The pair said the study, which included 2,260 children between the ages of 12 and 15, showed not only 100% efficacy from the BNT162b2 vaccine, but also a robust antibody response. Pfizer said the data exceeded results from a trial of 16 to 26 year olds, and said it will submit the figures to the U.S. Food and Drug Administration in hopes of receiving approval for the expansion of its vaccine cohort.
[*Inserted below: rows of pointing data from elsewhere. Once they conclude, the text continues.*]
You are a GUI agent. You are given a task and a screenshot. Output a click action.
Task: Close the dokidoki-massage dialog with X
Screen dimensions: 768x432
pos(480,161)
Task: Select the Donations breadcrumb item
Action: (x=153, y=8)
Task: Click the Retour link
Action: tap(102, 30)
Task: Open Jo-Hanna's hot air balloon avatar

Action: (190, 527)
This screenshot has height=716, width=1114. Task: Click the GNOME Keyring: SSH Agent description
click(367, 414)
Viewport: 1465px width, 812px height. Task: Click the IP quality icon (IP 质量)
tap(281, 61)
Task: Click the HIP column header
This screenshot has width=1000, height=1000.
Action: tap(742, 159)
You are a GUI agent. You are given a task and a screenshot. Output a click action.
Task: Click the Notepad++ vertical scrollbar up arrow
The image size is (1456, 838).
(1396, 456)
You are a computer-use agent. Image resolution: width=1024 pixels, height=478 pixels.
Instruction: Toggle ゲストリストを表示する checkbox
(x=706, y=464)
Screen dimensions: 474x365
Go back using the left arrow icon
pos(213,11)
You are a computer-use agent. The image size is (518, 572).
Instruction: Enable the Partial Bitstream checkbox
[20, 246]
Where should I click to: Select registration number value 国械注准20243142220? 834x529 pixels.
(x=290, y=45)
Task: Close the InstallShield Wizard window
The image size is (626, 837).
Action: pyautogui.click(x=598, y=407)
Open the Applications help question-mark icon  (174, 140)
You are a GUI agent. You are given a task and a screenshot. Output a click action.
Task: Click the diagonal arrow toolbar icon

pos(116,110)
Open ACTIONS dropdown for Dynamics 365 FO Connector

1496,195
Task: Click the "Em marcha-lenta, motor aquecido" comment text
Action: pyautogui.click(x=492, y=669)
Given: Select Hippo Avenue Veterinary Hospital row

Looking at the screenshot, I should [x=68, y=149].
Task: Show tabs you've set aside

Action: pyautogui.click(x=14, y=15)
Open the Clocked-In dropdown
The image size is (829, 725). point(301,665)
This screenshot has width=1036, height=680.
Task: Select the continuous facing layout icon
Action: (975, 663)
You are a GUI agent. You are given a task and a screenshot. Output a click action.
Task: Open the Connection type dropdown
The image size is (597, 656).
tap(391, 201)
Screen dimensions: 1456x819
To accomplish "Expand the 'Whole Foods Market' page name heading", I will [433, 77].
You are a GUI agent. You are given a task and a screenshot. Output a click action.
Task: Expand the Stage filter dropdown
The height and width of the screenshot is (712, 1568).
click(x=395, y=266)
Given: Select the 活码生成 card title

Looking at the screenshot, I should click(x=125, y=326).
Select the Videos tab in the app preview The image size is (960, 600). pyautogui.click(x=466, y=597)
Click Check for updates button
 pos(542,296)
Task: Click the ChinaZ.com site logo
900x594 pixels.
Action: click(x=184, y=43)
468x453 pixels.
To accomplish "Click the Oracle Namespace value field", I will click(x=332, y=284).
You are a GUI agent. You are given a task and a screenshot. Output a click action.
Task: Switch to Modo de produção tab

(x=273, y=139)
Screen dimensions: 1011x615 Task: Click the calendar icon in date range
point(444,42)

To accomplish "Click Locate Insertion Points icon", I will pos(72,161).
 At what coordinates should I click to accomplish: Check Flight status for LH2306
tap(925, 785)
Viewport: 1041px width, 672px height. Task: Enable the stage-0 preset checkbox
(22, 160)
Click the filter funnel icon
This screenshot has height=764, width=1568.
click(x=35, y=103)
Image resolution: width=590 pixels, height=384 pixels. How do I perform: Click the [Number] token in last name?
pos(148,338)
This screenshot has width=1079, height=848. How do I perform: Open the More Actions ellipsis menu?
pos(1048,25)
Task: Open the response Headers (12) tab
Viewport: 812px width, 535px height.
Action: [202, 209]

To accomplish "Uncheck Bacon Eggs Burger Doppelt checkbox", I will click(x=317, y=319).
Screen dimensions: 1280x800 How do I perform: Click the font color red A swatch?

“We share the urgency to expand the authorization of our vaccine to use in younger populations and are encouraged by the clinical trial data from adolescents between the ages of 12 and 15,” said Pfizer CEO Albert Bourla. “We plan to submit these data to FDA as a proposed amendment to our Emergency Use Authorization in the coming weeks and to other regulators around the world, with the hope of starting to vaccinate this age group before the start of the next school year.”
Pfizer shares were marked 0.8% higher in pre-market trading immediately following publication of the trial results, indicating an opening bell price of $36.40 each. BioNTech's U.S.-listed shares, meanwhile, were last seen 2.6% higher at $107.17 each.
Pfizer said last week that it would start trials of BNT162b2 on children under the age of 12 later this year, with the aim of administering doses in early 2022.
Pfizer and BioNTech said the trial will involve 144 participants who will receive different dosage levels of the two-shot vaccine over a four-week period. The trial will then be expanded to around 4,500 participants once safety and tolerance data is confirmed.